--- begin ---
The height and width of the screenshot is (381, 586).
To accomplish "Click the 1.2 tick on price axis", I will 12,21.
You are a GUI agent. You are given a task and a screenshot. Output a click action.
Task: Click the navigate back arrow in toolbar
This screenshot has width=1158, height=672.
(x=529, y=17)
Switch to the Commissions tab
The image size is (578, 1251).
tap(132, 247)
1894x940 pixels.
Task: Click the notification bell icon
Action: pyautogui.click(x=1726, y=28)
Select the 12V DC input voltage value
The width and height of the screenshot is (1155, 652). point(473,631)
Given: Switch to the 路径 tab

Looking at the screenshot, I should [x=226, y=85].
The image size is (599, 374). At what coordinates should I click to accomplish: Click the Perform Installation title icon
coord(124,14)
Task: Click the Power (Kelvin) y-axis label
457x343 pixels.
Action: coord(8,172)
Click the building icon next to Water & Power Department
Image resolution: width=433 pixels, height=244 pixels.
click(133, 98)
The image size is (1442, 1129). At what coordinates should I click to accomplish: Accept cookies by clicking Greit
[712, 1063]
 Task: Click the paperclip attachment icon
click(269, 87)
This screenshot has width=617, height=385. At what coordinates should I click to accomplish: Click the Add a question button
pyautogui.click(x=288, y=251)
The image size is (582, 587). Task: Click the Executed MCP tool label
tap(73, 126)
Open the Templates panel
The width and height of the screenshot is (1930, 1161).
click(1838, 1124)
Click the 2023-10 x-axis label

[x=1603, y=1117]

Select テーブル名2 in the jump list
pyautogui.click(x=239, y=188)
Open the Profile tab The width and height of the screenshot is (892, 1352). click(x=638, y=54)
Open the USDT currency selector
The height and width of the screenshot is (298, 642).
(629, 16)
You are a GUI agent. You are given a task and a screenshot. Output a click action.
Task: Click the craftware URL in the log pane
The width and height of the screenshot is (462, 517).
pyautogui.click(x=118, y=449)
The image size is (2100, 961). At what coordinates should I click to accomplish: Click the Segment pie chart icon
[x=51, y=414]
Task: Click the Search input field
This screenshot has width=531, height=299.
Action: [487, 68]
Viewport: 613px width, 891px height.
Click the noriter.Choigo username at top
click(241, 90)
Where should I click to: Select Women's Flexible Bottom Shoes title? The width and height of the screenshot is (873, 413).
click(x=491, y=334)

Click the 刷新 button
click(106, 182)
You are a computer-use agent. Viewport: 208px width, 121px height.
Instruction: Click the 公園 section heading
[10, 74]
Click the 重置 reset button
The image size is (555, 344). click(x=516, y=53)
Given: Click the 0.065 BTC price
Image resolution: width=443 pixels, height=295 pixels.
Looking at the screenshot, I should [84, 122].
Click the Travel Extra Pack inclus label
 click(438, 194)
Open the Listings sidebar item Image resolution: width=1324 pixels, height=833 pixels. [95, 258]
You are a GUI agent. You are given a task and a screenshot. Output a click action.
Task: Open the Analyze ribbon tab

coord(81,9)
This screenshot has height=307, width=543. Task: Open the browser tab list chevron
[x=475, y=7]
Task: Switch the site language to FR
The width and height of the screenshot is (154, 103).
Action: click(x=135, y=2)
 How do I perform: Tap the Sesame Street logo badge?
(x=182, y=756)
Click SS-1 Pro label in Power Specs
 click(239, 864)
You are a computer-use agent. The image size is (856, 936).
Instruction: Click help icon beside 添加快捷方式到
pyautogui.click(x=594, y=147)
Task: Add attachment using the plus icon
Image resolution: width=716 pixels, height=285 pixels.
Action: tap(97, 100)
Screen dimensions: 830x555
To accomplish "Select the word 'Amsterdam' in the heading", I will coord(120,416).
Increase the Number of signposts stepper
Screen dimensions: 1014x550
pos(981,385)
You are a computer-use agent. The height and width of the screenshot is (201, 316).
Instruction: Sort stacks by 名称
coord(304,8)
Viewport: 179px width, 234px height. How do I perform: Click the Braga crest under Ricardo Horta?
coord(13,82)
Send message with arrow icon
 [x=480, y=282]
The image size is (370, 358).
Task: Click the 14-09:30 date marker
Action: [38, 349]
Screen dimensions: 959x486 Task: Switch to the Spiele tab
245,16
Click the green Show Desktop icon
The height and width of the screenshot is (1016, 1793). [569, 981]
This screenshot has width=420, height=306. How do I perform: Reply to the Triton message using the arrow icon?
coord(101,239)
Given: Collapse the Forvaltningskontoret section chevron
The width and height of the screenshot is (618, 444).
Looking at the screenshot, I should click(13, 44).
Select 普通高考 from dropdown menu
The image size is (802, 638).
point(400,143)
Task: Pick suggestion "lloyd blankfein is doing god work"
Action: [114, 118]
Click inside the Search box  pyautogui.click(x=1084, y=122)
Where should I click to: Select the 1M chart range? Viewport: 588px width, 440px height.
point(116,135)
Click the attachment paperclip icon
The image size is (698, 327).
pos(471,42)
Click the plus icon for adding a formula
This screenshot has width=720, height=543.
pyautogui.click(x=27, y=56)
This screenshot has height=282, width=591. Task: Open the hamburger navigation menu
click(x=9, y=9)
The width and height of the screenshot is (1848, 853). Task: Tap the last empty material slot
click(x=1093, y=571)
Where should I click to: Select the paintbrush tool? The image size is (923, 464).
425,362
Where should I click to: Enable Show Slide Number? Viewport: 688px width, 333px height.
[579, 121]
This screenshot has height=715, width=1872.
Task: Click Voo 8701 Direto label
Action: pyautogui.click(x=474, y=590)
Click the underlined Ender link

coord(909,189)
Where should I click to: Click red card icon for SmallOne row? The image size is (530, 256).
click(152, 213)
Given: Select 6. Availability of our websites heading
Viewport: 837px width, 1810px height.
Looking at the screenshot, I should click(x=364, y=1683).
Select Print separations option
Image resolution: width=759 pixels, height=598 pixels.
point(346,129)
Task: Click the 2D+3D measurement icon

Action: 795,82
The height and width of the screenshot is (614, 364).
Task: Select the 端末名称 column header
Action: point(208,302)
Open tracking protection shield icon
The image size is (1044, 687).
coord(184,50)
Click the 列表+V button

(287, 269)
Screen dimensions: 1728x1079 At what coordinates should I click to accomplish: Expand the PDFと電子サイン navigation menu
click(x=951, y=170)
--- end ---
Direction — Copy the listing verbatim from the line with "The image size is (599, 374)." to the line with "pyautogui.click(x=239, y=188)", including both of those lines.

Output below —
The image size is (599, 374). At what coordinates should I click to accomplish: Click the Perform Installation title icon
coord(124,14)
Task: Click the Power (Kelvin) y-axis label
457x343 pixels.
Action: coord(8,172)
Click the building icon next to Water & Power Department
Image resolution: width=433 pixels, height=244 pixels.
click(133, 98)
The image size is (1442, 1129). At what coordinates should I click to accomplish: Accept cookies by clicking Greit
[712, 1063]
 Task: Click the paperclip attachment icon
click(269, 87)
This screenshot has width=617, height=385. At what coordinates should I click to accomplish: Click the Add a question button
pyautogui.click(x=288, y=251)
The image size is (582, 587). Task: Click the Executed MCP tool label
tap(73, 126)
Open the Templates panel
The width and height of the screenshot is (1930, 1161).
click(1838, 1124)
Click the 2023-10 x-axis label

[x=1603, y=1117]

Select テーブル名2 in the jump list
pyautogui.click(x=239, y=188)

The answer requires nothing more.